One story in, the majestic You Go Where It Takes You, I'm even further convinced that Ballingrud is one of the greatest living Horror authors the world has, and I find myself even more excited by the prospect of watching Anvari's interpretation of more of his world (2019's Wounds - which I wouldn't shut up about last year - was Anvari's first work with Ballingrud's material, adapting The Visible Filth, still one of my top five favorite books ever). 

 Next up, John Ajvide Lindqvist's Handling The Undead

 

This is a loaner from my Horror Vision co-host Anthony. Lindqvist is best known for his 2004 debut Vampire novel Let the Right One In - which I have not read - and I am going into Handling.. totally blind to his style or anything about the plot, other than, working backward from the title, this will most likely be Lindqvist's unique take on the Zombie genre, an area I don't normally care all that much for, but which lately I seem to keep finding really interesting derivations of. Hopefully this continues that course. 

**

Playlist:

The Cure - Standing on the Beach

David Bowie - Lodger

Rezz - Mass Manipulation

Deftones - Ohms (pre-release single)

Santogold - Eponymous

Deftones - Diamond Eyes

Skywave - Killerrockandroll

A Place to Bury Strangers - Exploding Head

Thou - Heathen

Deftones - Gore

Midnight Danger - Chapter 2: Endless Nightmare

Red Hot Chili Peppers - Blood Sugar Sex Magik

**

Card:

Back to my original, full-size Thoth deck for today's pull:

Keeping me on course. Reading You Go Where it Takes You this morning, I feel the urge to work on one of several short stories I have sitting around. Maybe late tonight; for today's writing session - which I've already budgeted out to be fairly lengthy - it's back to what I have to complete next, Shadow Play Book Two: The Absence of Light, which means I have to finish the outline for Book Three, the title of which I am not yet ready to reveal, but which fills me with unholy glee!

Saturday, May 25, 2019

2019: May 25th



Deep, murky dreams last night, the kind that follow you right up to the door that leads back across the wall of sleep. I woke up before my 6:00 AM alarm feeling the need to begin the day with Sunn O)))'s new album Life Metal, which I'd yet to spin since its release (was holding out for the vinyl). So far, these tracks actually scare me a little bit, which is awesome.
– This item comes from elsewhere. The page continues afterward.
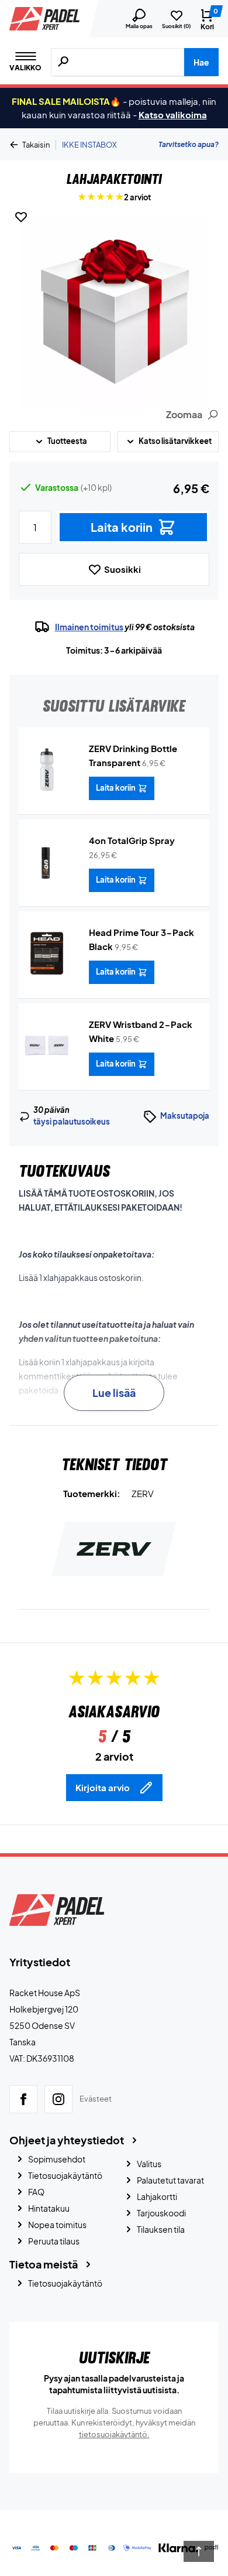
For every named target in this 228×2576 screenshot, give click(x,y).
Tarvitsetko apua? (188, 144)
There's something to the sound this time, something Steve Albini no doubt helped add to the thick, rolling fog metal of this behemoth. Sunn O))) actually sound more massive, if that is possible. Life Metal would make a perfect soundtrack to a re-read I'm planning for John Langan's The Fisherman, a book I had some issues with as far as execution, but which still stands as probably the scariest novel I've ever read, and has stayed with me on an almost daily basis for two years now.

Speaking of great Weird/Horror fiction, I was unbelievably happy to see Nathan Ballingrud announce on Twitter yesterday that his first collection of short stories, North American Lake Monsters, was just picked up by Hulu as an anthology series. Mr. Ballingrud's continued success is well-earned, and it's nice to see that happen.



**

The Watchlist from 5/24 was the final episode of Joe Bob Briggs' The Last Drive-In on Shudder. Joe Bob played Blood Harvest and Hello Mary Lou: Prom Night II, and while Hello Mary Lou is definitely better than the first Prom Night (its affiliation with the franchise apparently decided after the fact), I didn't much care for either film. However, that is totally not the point here. I watched these movies for Joe Bob's interruptions, and as always, he delivered. The Last Drive-In prom at the end of the episode was especially sweet and funny; can't wait for season 2, and I definitely find myself hoping there's a holiday marathon in the interim.

**
Playlist from 5/24:

Muggs - Dust
Pelican - Cold Hope (Pre-release single)
Pelican - Midnight and Mescaline (Pre-release single)
Faith No More - Angel Dust
The Raveonettes - Raven in the Grave
Melvins - Houdini
The Veils - Total Depravity

Card of the day:


Probably my favorite card in the Sword suite, this tells me I need to be very methodical today. I work, need very desperately to write again (still sick, still exhausted), and have plans to tape a new episode of The Horror Vision tonight. That's a lot to fit in feeling like I do. I'll need to be resourceful and above all focused.